Rows taken from a dataset
------------------------------------------------------------

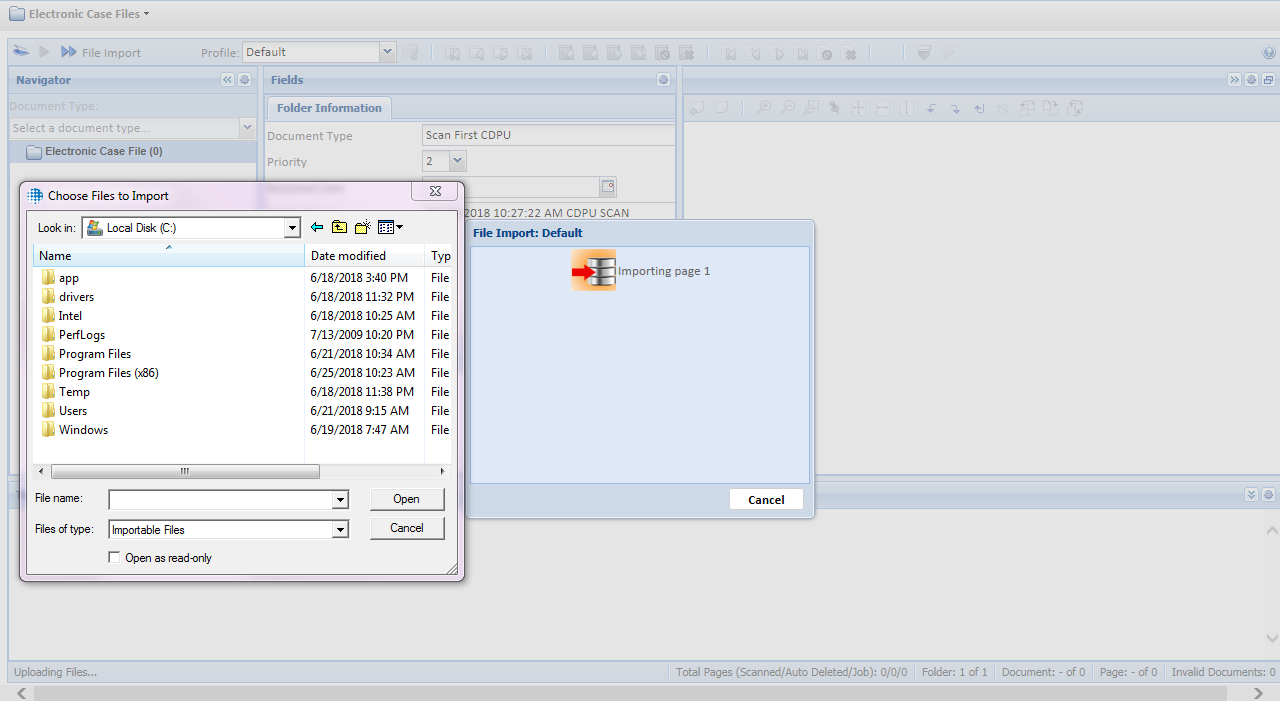Click the calendar icon next to date field
This screenshot has width=1280, height=701.
(x=607, y=187)
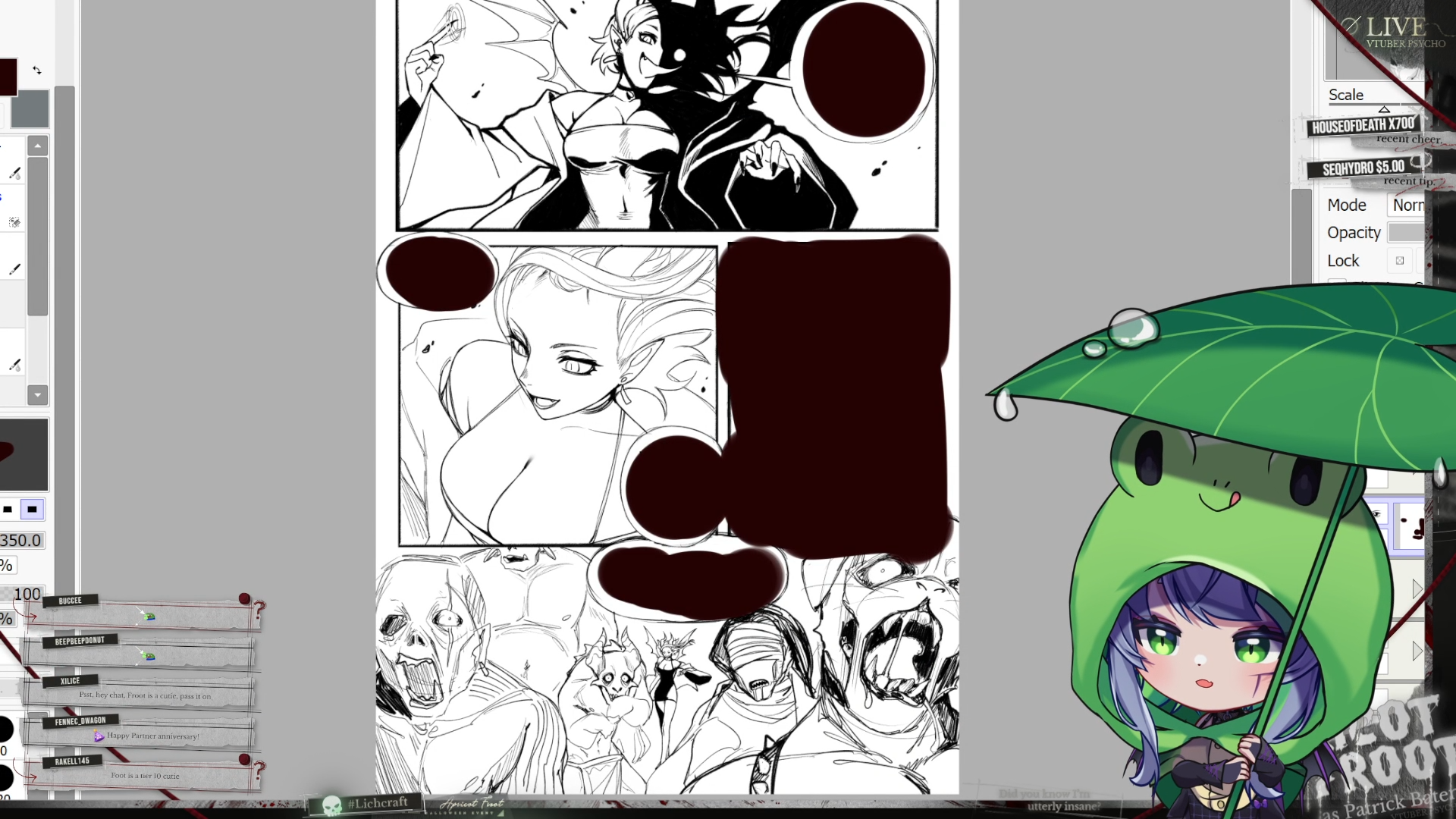
Task: Click the swap foreground/background colors arrow icon
Action: (x=37, y=71)
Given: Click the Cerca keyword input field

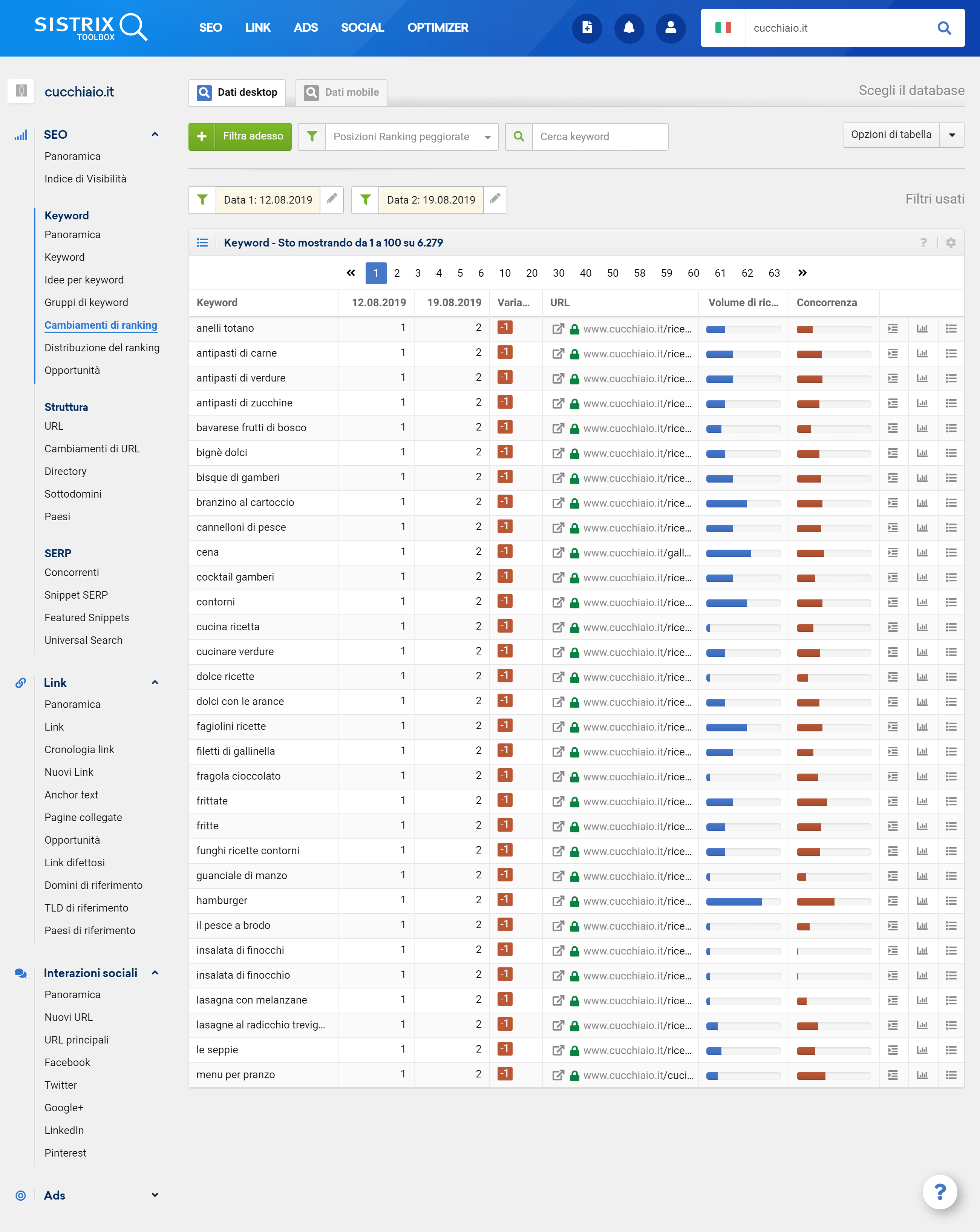Looking at the screenshot, I should tap(600, 136).
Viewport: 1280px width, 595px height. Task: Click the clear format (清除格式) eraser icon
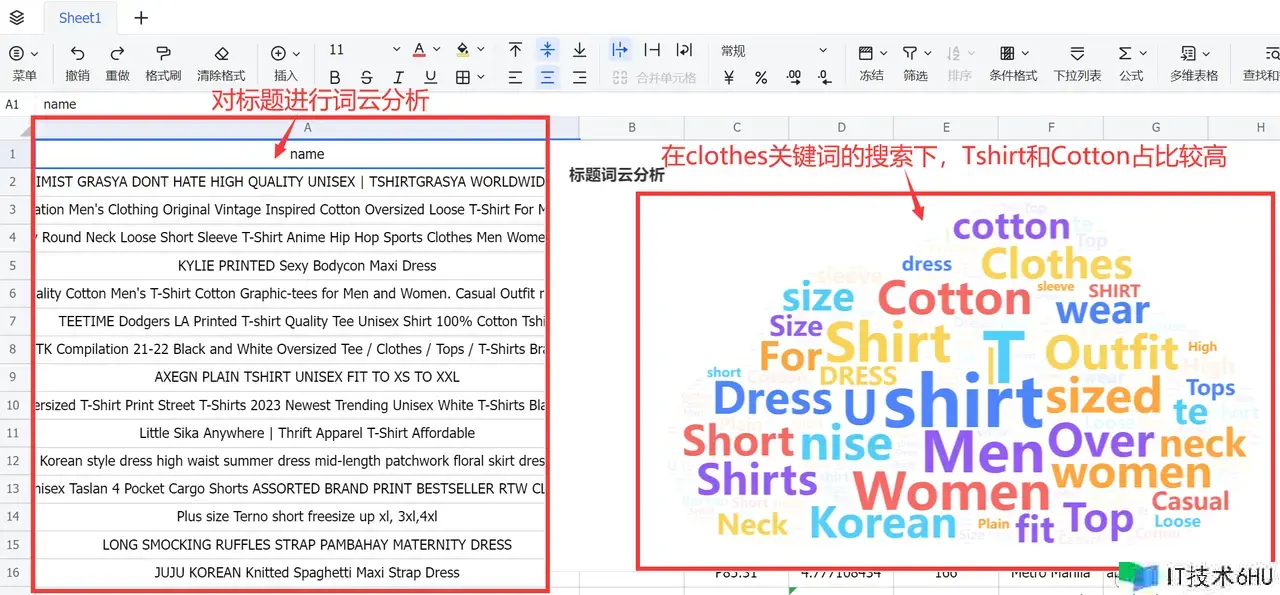[x=221, y=53]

------------------------------------------------------------

What to do: Please output every line of the entries above word for word, omitting the pictures.

Worked solution:
Click the calendar icon next to date field
This screenshot has width=1280, height=701.
(x=607, y=187)
Task: Click the swap foreground/background colors arrow icon
Action: (x=37, y=71)
Given: Click the Cerca keyword input field

Looking at the screenshot, I should tap(600, 136).
Viewport: 1280px width, 595px height. Task: Click the clear format (清除格式) eraser icon
[x=221, y=53]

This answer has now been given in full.